Knyvet held a number of public offices and was appointed High Sheriff of Wiltshire (1578–79) and a deputy-lieutenant of Wiltshire. He was elected Member of Parliament (MP) for Wootton Bassett in 1571 and 1572, for Malmesbury in 1584 and 1586, Wootton Bassett again in 1589 and finally Malmesbury again in 1593 and 1597. He was knighted in September 1574.

Knyvet first married Elizabeth, the daughter and sole heiress of James Stumpe of Malmesbury, with whom he had two sons and four daughters. She brought him the manor of Charlton Park, where he commenced the building of Charlton House.

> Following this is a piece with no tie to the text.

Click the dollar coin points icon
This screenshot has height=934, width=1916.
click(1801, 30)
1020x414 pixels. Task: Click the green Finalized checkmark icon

Knyvet's second wife was Mary, the daughter of John Sydenham of Brinton, Somerset, and the widow of John Fitz of Fitzford, Devon.

==Death and legacy==
Knyvet died in 1598, and was buried on 25 July 1598. He was succeeded by his surviving three daughters, Catherine (who inherited Charlton Park and eventually became Countess of Suffolk), Elizabeth, and Frances. Catherine extended and enlarged the house, which is today a Grade I listed building.

Knyvet also had an illegitimate son, Anthony Knyvet, a pirate, slave, and slave trader.